— START OF Excerpted data —

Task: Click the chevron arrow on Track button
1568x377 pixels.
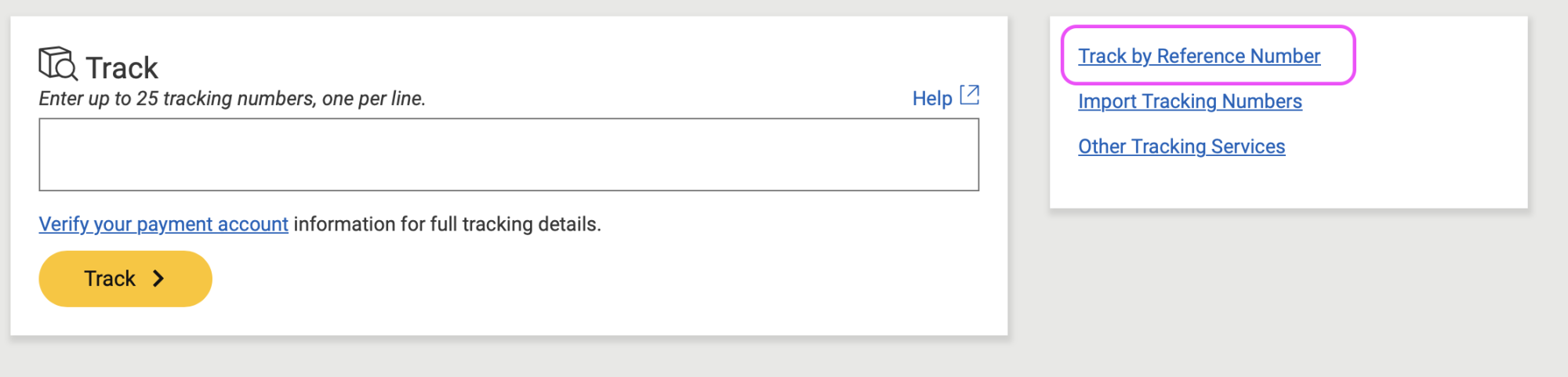Action: (x=158, y=279)
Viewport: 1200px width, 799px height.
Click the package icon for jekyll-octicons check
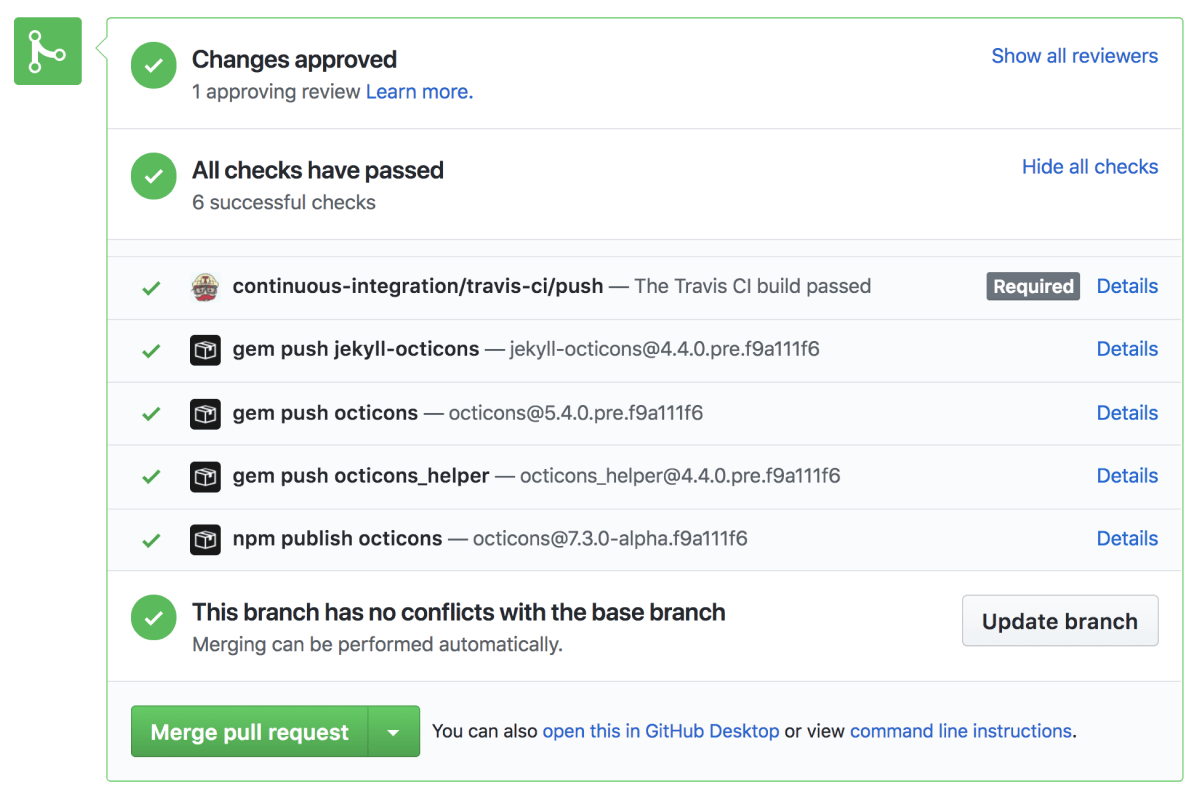click(205, 350)
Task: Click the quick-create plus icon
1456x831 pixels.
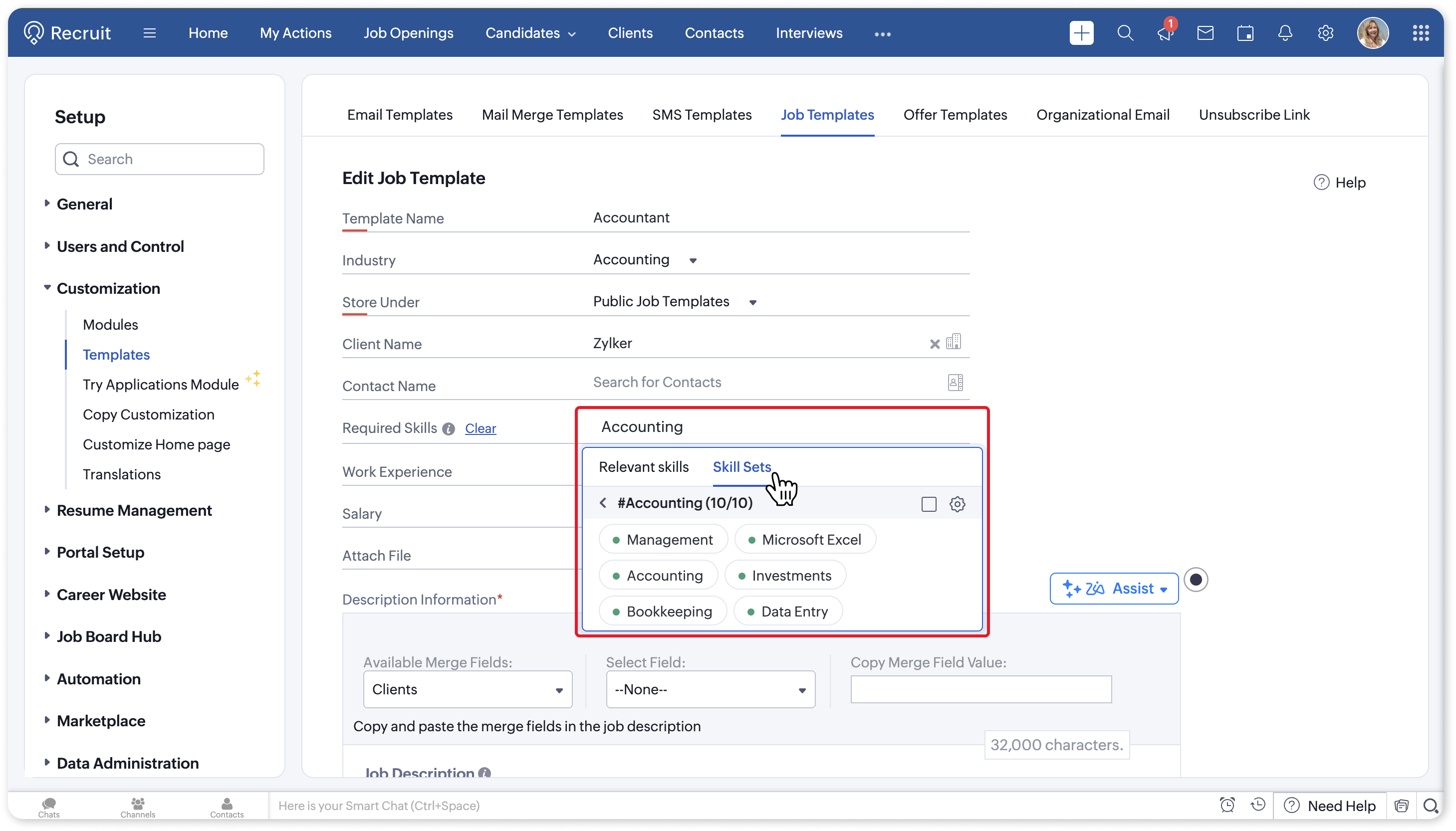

— END OF Excerpted data —

What to do: Pull out every line above that contains the string "icon", matching case exactly.

Result of this task:
Click the package icon for jekyll-octicons check
Task: Click the quick-create plus icon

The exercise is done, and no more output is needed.